Actions to take:
1. In the passage about KOI-258, which stars' spectra were used as radial velocity templates?
2. Write the next few sentences of the passage about the KOI-258 spectra, picking up after its final sentence.

Document section:
Analyzing four spectra corresponding to different phases demonstrated that KOI-258 is a single star. We could not find any sign for the lines belonging to the secondary component in the cross-correlation, using the spectra of 54 Psc, HD 190404 and τ Cet with high SNR as a radial velocity templates. However, if the cores of the lines shown in Figures 3 are carefully examined, it will be easily noticed that the wavelengths of the line cores vary from one spectrum to the next. Considering this variation, we tried to determine the radial velocity of the target from each spectrum by using the spectra of the same stars as a radial velocity templates. We obtained four radial velocities corresponding to different phases, which were computed depending on the light elements given by Slawson et al. (2011). As also seen from Figure 4, there is a variation in the radial velocity of the target, and its amplitude is remarkably larger than the error bars. Considering the trend observed in Figure 4, it appears to us that KOI-258 has one or more companions, but there is no object as massive as a companion star.

Information provided:
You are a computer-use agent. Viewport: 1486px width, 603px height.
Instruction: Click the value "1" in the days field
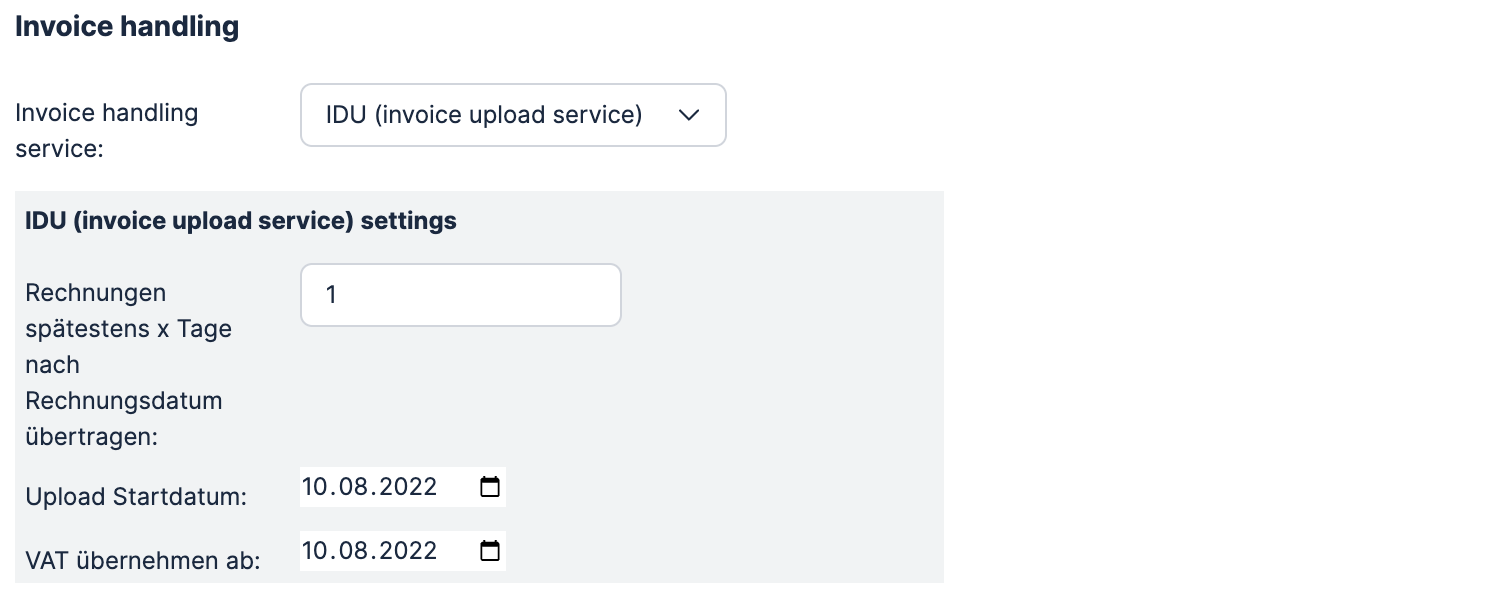331,295
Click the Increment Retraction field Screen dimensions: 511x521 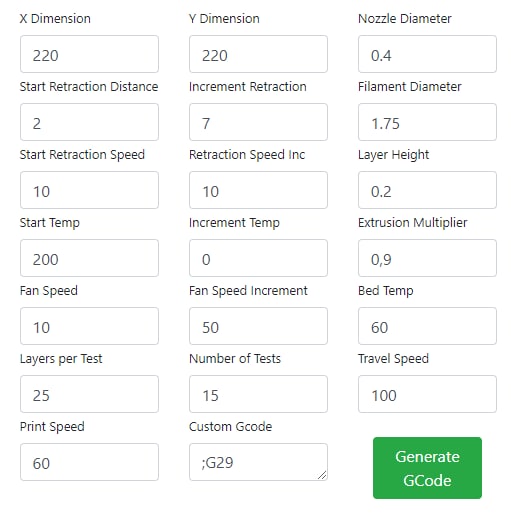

Answers for this exercise:
1. The spectra of 54 Psc, HD 190404 and τ Cet.

2.
Then, we tried to determine the temperature of the star by using the same comparison template stars. Because of the mismatches between the target spectra and comparison templates, we used synthetic templates to find the spectral type of KOI-258. Comparisons indicated that target spectra match the synthetic template derived for 6500±200 K with a metallicity of [M/H] = 0.00 . Thus, we decided that KOI-258 is a F6V star with solar metallicity. This result is in agreement with those given in the literature. For example, both Borucki et al. (2011) and Batalha et al. (2013) gave the temperature of the target as 6278 K with log= 4.17. However, according to Campante et al. (2014); Pinsonneault et al. (2012); Rowe et al. (2015); Huber et al. (2014), the temperature of KOI-258 is between 6528 K and 6535 K, and the log𝑔 value is between 4.161 and 4.35.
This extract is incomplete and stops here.